■ Your objective ■
Within these entries, which lines include the string "computer"? Copy each one.
= Beginning of Section =
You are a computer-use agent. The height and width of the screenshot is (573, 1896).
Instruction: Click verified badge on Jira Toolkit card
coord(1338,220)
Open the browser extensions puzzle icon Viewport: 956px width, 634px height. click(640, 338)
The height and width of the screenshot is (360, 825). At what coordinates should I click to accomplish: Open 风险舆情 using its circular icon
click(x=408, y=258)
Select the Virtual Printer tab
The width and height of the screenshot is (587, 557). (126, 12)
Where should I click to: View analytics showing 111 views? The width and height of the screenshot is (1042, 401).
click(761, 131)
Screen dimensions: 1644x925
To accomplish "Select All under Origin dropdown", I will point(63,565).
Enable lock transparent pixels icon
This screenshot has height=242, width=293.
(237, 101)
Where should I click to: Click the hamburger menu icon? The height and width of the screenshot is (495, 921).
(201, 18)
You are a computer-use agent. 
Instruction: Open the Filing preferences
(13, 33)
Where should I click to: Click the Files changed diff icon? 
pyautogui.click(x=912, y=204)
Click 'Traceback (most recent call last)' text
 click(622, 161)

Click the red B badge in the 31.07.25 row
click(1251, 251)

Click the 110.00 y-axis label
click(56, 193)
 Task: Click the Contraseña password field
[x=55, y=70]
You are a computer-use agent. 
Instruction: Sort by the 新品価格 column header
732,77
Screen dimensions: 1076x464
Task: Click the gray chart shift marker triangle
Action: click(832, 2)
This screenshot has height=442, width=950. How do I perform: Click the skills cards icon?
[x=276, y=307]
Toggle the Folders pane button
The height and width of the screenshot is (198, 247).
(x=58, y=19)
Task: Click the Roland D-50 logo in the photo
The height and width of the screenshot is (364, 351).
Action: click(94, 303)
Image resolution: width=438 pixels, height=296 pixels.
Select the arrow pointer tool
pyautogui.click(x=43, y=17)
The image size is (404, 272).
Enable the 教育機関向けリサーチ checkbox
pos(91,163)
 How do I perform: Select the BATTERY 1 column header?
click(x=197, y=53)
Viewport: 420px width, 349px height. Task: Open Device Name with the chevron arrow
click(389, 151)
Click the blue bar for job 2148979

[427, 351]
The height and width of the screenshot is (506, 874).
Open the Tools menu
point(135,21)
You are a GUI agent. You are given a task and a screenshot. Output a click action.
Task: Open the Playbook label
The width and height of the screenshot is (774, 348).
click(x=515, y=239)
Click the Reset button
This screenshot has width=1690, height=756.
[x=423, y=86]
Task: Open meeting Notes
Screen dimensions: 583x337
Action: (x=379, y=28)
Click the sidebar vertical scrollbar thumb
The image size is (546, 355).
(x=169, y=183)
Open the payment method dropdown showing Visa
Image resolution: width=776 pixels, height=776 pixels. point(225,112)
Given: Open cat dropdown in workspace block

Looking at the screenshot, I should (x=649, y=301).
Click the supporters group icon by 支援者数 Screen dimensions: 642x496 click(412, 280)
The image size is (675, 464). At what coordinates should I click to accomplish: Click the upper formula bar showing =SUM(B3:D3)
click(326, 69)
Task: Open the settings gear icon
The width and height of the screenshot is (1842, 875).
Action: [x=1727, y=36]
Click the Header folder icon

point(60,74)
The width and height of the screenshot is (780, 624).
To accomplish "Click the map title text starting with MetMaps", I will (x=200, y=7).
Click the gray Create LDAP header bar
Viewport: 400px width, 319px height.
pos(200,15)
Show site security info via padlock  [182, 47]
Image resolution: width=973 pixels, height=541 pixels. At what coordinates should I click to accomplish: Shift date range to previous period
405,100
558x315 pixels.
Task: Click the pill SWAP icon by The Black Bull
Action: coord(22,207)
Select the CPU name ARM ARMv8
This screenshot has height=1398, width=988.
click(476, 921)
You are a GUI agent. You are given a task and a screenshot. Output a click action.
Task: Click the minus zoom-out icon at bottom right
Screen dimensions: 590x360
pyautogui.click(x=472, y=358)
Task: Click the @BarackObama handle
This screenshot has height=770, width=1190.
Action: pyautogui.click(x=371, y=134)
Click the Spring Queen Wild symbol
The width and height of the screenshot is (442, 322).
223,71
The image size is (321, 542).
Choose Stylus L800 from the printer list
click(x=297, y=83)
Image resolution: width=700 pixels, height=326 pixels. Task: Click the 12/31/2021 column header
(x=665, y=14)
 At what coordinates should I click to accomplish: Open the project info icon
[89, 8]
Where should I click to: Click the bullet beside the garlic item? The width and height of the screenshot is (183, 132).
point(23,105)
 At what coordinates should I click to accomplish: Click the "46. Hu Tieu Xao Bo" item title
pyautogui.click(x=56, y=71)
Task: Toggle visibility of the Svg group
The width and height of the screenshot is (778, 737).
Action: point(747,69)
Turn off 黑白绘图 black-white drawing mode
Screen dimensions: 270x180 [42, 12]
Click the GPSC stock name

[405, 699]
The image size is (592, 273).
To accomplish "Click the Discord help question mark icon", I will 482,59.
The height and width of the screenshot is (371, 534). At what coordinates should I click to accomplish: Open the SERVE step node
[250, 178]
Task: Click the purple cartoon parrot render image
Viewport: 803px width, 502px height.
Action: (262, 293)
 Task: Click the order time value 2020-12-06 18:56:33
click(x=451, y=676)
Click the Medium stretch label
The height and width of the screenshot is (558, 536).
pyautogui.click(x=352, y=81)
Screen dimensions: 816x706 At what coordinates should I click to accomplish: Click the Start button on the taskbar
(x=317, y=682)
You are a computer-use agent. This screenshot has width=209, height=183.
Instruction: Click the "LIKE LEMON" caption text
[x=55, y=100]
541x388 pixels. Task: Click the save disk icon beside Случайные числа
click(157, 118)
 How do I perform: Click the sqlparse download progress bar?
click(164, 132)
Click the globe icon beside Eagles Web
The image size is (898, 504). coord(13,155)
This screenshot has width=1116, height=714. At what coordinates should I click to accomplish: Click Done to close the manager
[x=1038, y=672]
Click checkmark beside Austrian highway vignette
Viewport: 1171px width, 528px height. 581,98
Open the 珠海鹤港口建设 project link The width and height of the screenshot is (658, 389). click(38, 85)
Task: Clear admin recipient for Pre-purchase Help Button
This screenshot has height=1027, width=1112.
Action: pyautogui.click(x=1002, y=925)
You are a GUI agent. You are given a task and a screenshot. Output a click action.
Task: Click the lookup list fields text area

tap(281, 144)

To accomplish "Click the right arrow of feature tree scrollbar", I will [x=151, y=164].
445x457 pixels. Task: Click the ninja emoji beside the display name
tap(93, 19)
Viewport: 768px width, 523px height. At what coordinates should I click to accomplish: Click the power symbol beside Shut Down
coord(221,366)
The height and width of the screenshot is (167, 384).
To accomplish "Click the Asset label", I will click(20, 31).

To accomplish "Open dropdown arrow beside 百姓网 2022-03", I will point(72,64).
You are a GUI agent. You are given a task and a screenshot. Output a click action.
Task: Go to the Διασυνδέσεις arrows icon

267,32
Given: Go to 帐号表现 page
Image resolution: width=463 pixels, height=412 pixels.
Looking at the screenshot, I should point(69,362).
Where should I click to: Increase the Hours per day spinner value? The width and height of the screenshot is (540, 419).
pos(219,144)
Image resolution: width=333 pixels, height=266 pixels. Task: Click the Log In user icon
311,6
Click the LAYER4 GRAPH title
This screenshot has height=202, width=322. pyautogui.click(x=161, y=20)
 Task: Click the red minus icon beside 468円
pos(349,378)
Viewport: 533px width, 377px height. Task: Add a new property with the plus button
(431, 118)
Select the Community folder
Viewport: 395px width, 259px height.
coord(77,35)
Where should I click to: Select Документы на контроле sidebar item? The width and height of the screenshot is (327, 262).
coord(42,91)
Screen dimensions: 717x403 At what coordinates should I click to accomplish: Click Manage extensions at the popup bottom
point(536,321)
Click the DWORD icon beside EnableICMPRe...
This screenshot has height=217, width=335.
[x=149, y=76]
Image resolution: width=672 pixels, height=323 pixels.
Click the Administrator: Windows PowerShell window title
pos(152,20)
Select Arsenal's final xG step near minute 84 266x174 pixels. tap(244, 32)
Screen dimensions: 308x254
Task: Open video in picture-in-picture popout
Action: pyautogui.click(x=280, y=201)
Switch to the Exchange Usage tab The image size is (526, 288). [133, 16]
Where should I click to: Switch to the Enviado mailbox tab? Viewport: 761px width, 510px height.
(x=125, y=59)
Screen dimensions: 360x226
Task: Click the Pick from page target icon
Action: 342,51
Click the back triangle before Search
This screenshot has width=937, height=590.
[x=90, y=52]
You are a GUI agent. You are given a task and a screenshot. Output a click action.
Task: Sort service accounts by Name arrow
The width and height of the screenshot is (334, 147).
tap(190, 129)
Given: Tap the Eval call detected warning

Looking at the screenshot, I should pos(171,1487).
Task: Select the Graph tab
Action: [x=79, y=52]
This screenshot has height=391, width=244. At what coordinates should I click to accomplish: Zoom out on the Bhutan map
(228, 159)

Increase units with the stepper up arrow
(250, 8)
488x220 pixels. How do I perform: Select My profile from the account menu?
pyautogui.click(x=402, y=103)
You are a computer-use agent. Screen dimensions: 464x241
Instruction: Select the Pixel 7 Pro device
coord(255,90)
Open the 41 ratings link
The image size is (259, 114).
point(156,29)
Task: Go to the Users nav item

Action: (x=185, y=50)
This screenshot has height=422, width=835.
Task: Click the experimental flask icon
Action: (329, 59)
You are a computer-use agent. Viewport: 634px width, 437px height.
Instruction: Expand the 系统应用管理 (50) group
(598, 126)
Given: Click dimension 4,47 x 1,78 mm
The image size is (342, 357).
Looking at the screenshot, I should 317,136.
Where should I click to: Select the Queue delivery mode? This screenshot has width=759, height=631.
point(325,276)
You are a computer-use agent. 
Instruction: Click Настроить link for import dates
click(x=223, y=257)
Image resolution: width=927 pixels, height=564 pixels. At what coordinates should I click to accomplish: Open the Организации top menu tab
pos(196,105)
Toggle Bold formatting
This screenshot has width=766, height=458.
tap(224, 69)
= End of Section =
■ Exercise solution ■
You are a computer-use agent. The height and width of the screenshot is (573, 1896).
You are a computer-use agent. 
You are a computer-use agent. 
You are a computer-use agent. This screenshot has width=209, height=183.
You are a computer-use agent. Screen dimensions: 464x241
You are a computer-use agent. Viewport: 634px width, 437px height.
You are a computer-use agent. 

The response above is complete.